UnitAt root (16px)At 1.5em parent (24px)
1 px1 px1 px
1 em16 px24 px
1 rem16 px16 px
1 pt1.333 px1.333 px
1% (font)16 px24 px

Rule of thumb: use rem for font sizes and most spacing; use em only when you specifically want a child element to scale with its parent.

The typography converter handles all of these.

Pixels — Physical vs Logical

Modern phone and laptop displays have device pixels much smaller than CSS pixels. Apple's "Retina" displays pack 2× or 3× the device pixels into the same physical area. To keep websites readable, CSS abstracts this away:

device_pixels = css_pixels × devicePixelRatio
DevicedevicePixelRatioDisplay
Standard laptop1 CSS px = 1 device px
MacBook Retina1 CSS px = 4 device px (2 in each direction)
iPhone Pro1 CSS px = 9 device px

Always think in CSS pixels when laying out a page; let the browser handle the device-pixel mapping.

Audio and Video Bitrate

Streaming services and codecs report bitrate in kbps (kilobits per second) or Mbps:

ContentTypical bitrate
Phone-quality MP3128 kbps
CD-quality MP3320 kbps
FLAC (lossless)800–1,400 kbps
Spotify (very high)320 kbps
Netflix SD1 Mbps
Netflix HD5 Mbps
Netflix 4K15 Mbps
YouTube 4K20+ Mbps
Blu-ray30–40 Mbps
4K HDR Blu-ray80–100 Mbps

Bitrate × duration = file size (in bits). A 1-hour 5 Mbps stream is 5 × 3600 / 8 = 2.25 GB.

Putting It Together — Reading a Web Page

When your browser renders this page, dozens of digital units come into play in milliseconds:

  1. Your 100 Mbps connection downloads the HTML in milliseconds.
  2. The HTML is 24 KB (24,000 bytes — and yes, also 23.4 KiB in the binary system).
  3. The CSS declares font-size: 1rem at root and color: #1a2b3c.
  4. Your monitor renders that color as rgb(26, 43, 60) at hardware pixel level, scaled by your devicePixelRatio.
  5. The page calls a JavaScript function that uses Date.now() to get the current Unix timestamp.
  6. Your tab uses 150 MB of RAM (= 156,672,000 bytes by the binary definition).
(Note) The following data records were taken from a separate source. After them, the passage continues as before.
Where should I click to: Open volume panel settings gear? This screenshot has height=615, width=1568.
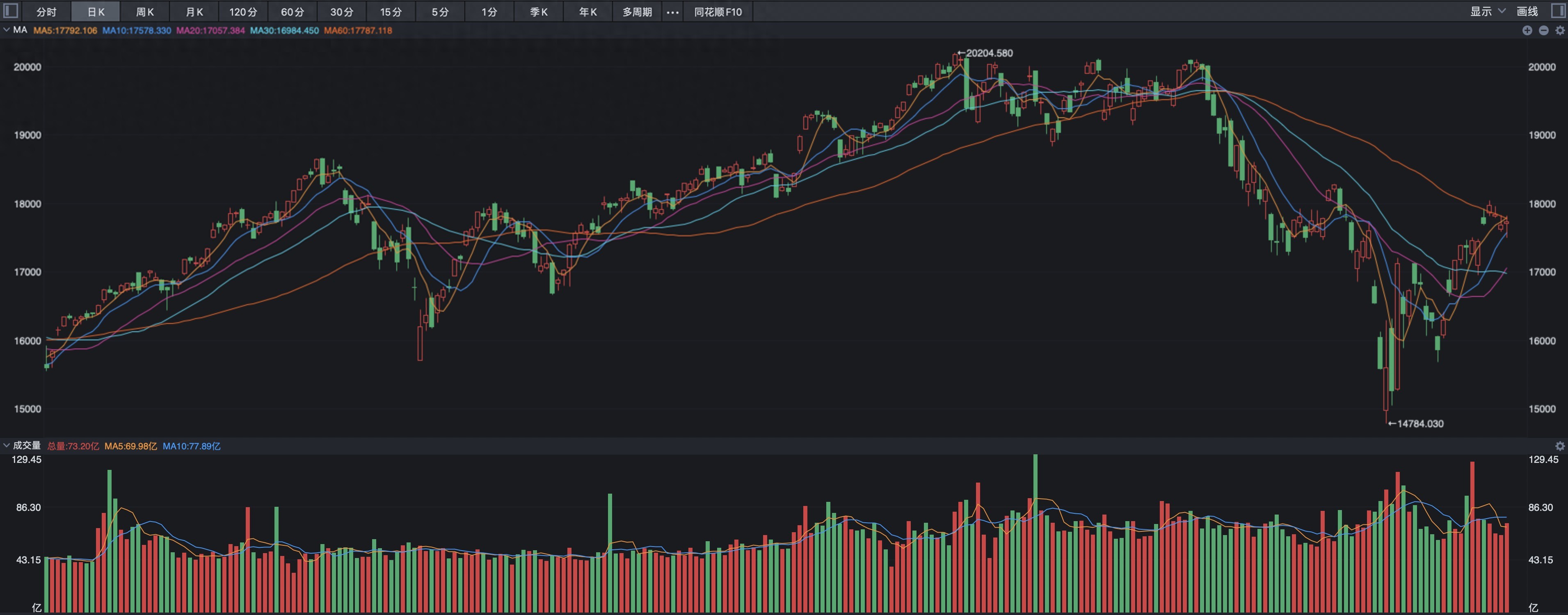tap(1560, 446)
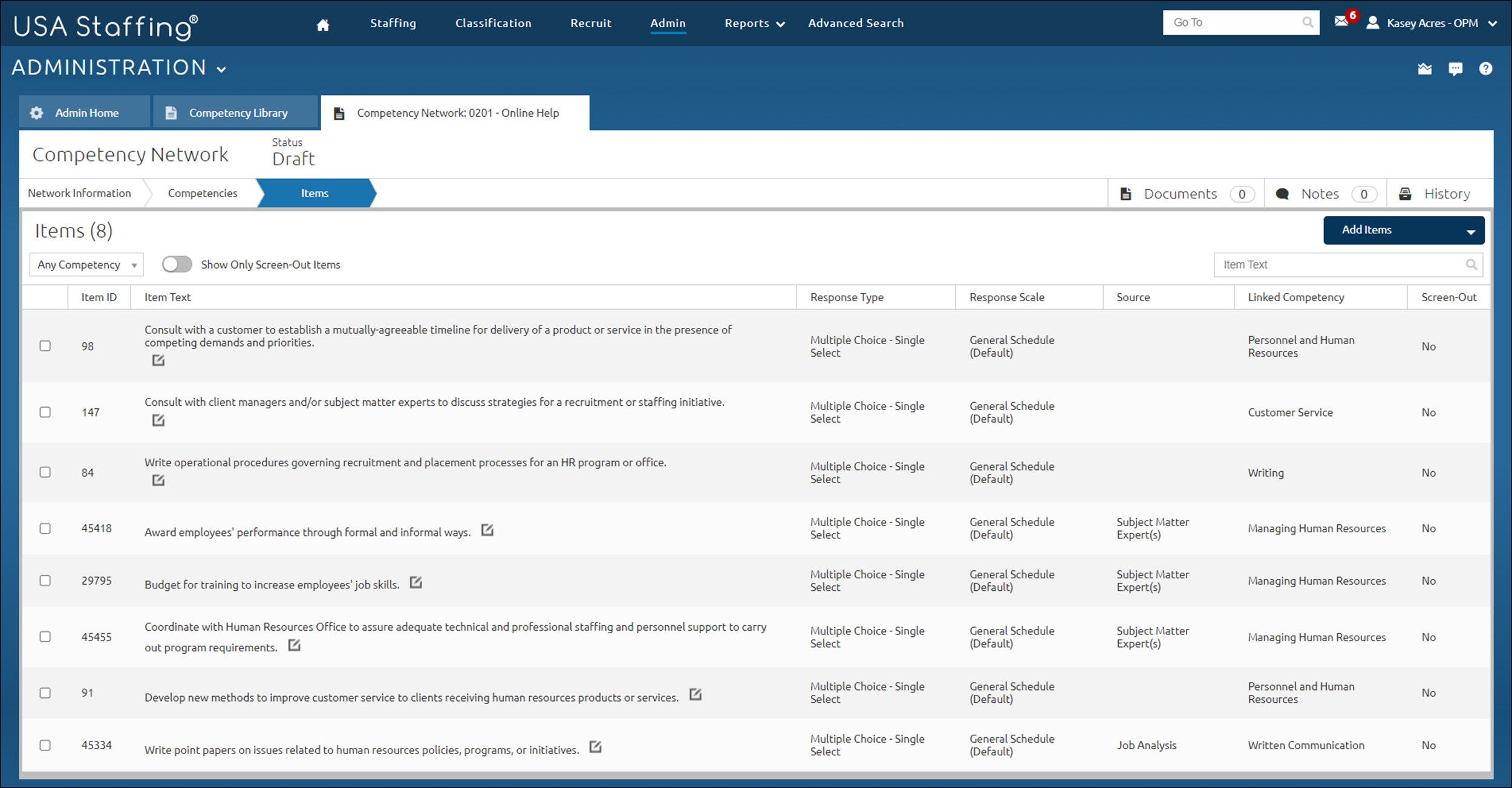The width and height of the screenshot is (1512, 788).
Task: Switch to the Competency Library tab
Action: coord(236,113)
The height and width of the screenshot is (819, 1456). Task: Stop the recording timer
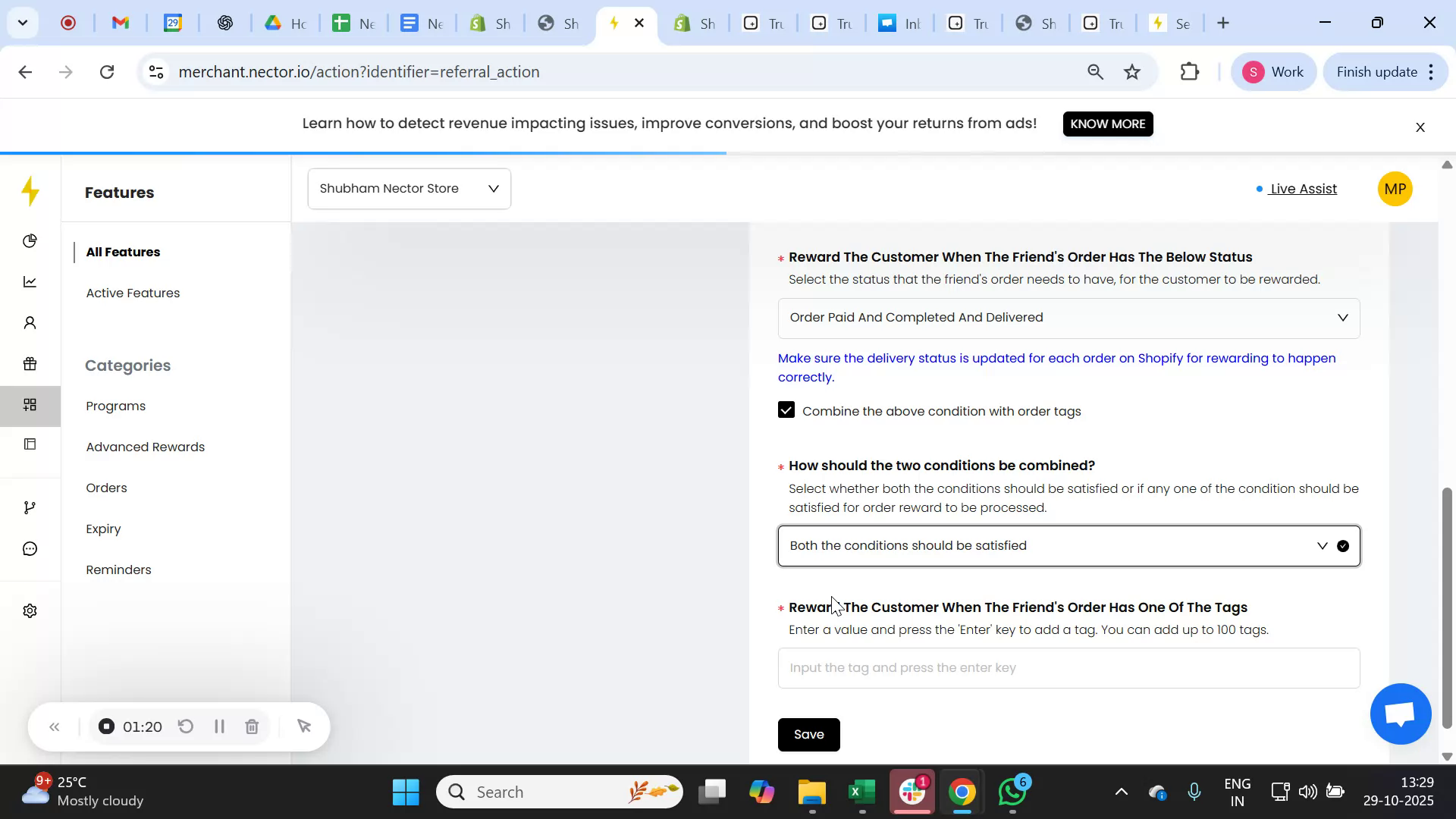pos(105,726)
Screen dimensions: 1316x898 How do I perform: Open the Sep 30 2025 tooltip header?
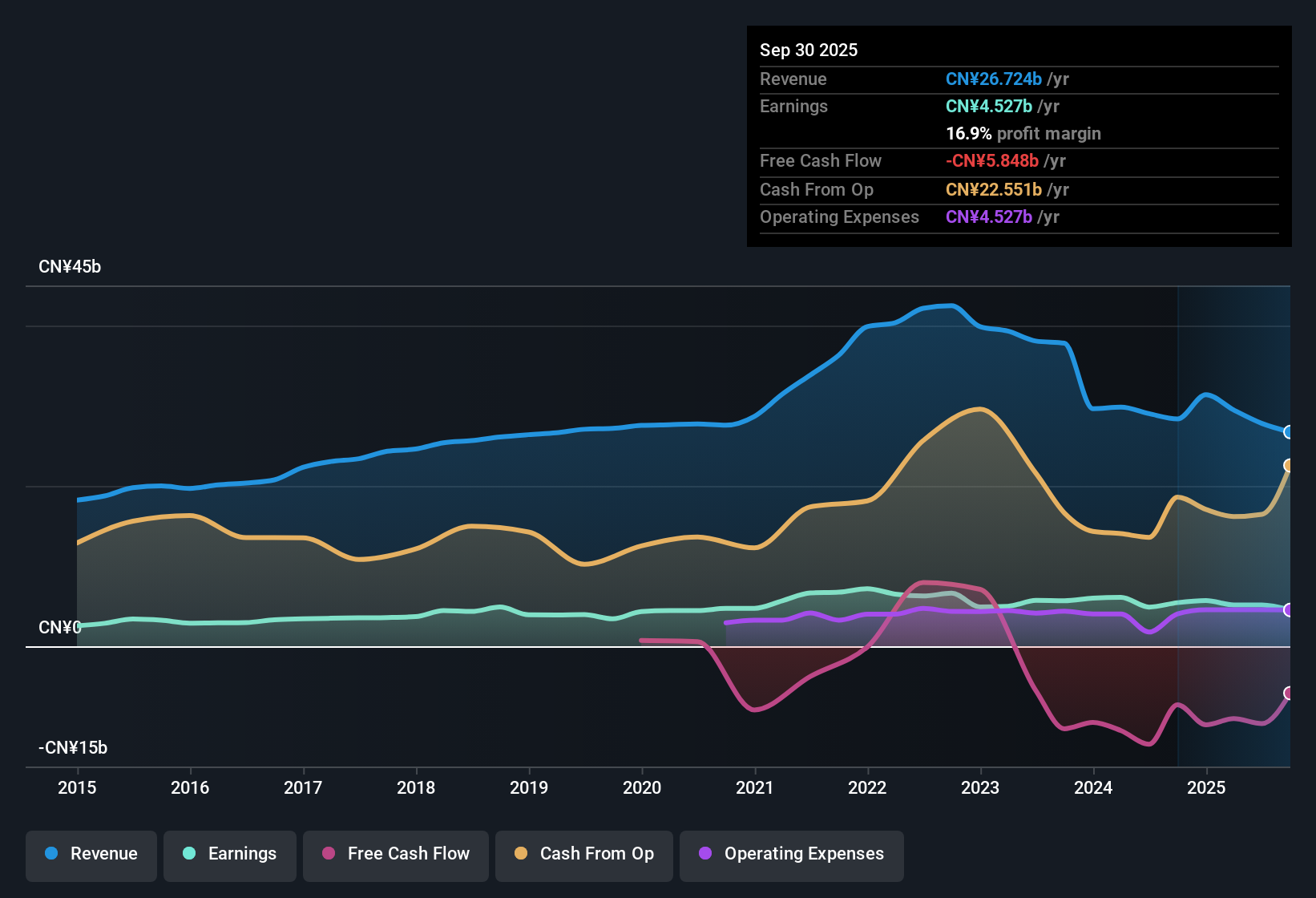(x=809, y=50)
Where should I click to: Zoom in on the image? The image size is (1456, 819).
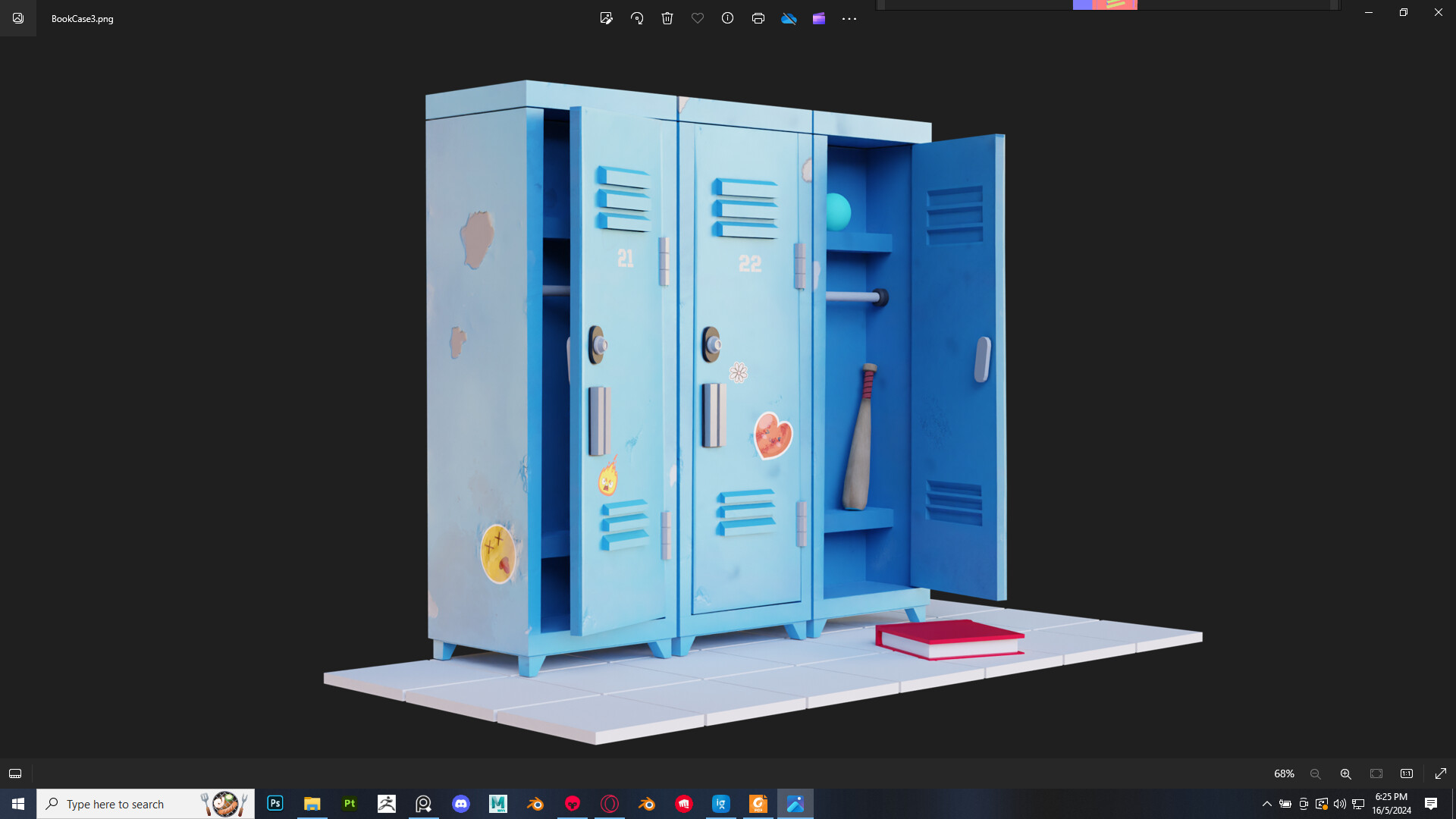pos(1346,774)
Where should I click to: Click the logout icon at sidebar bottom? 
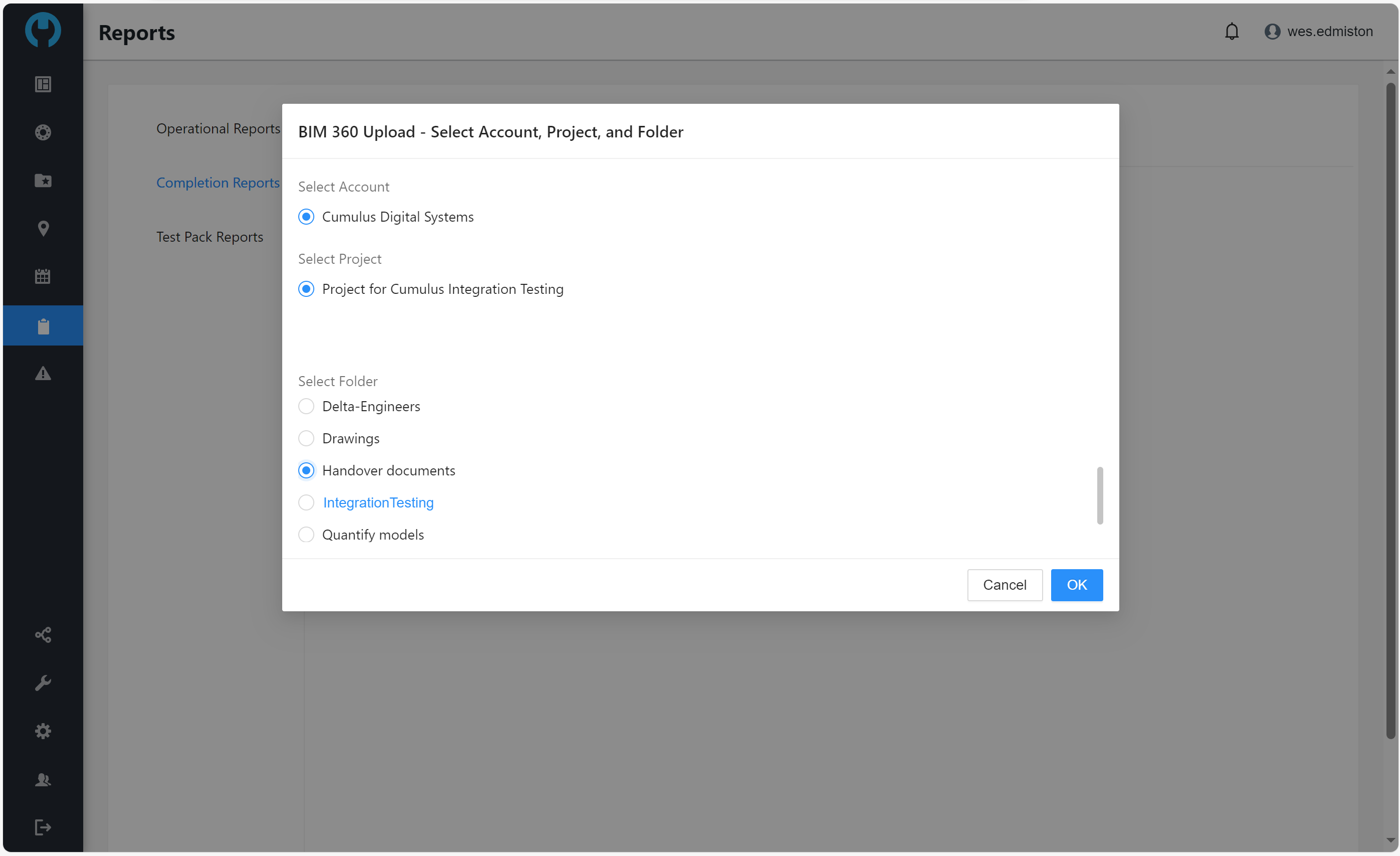pyautogui.click(x=43, y=827)
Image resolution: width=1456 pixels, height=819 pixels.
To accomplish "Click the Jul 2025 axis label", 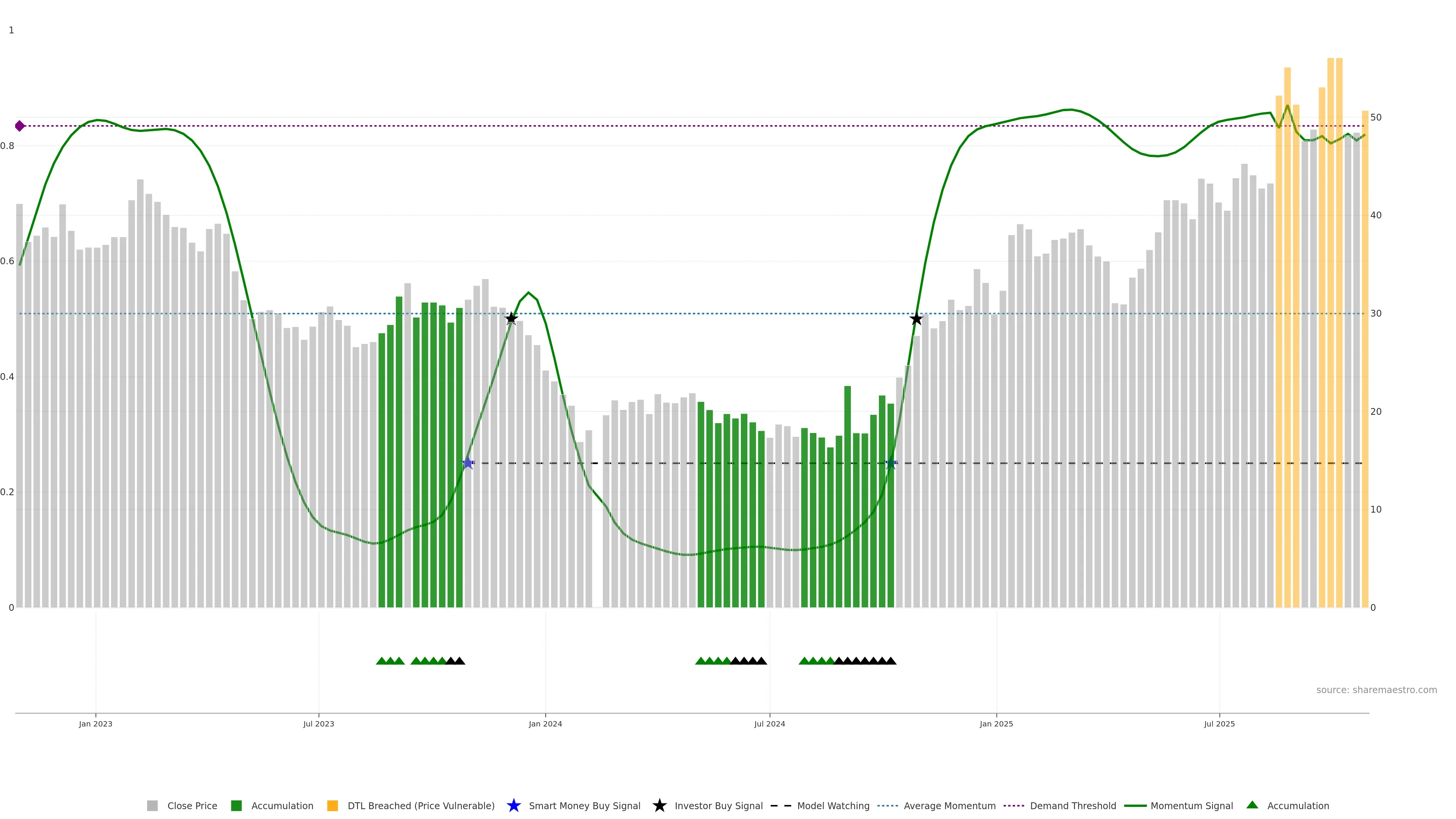I will click(1219, 723).
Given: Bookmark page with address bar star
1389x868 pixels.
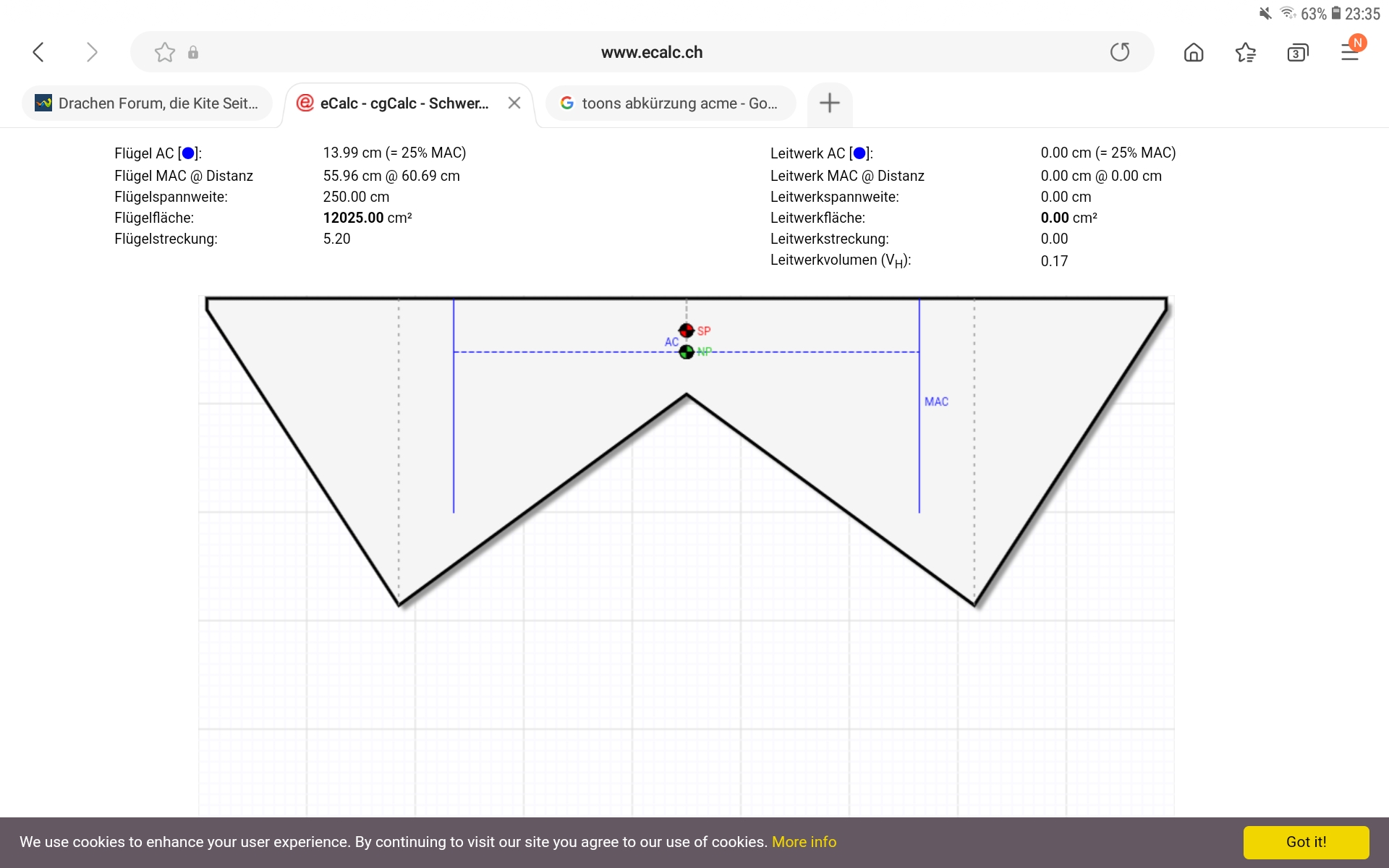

Every step is governed by one of the units in this guide.

FAQ

Why is my 1 TB drive only 931 GB? The drive manufacturer used decimal (1 TB = 10¹² bytes) but Windows reports in binary (1 GB = 2³⁰ bytes). The math: 10¹² / 2³⁰ = 931 GiB. You got the bytes; the label just disagrees.

Should I use HEX, RGB, or HSL in my CSS? HEX for static colors (compact, copy-pasteable). HSL for systematic palettes (easy to tweak hue/lightness). RGB/RGBA when you need transparency. Modern CSS supports all of them as equivalent inputs.

Is the Year 2038 problem real or theoretical? Real for legacy 32-bit systems (some embedded devices, old databases, certain file formats). Already solved for nearly all modern operating systems and software. The risk is concentrated in industrial control, automotive, and aerospace systems that get updated slowly.

Why does my screen show different colors than my friend's? Three reasons: different color gamuts (sRGB vs P3 vs Adobe RGB), different brightness/contrast settings, and uncalibrated displays. Professional designers use hardware colorimeters to calibrate monitors monthly.

Is rem always better than em? Mostly yes. rem is predictable; em compounds if you nest elements that each set font-size. Use em only when you want a child to deliberately scale with its parent (e.g., padding on a button should usually be in em).

Computers speak in their own units. The shorter the gap between your mental model and the machine's, the fewer bugs, surprises, and over-priced internet plans you'll encounter.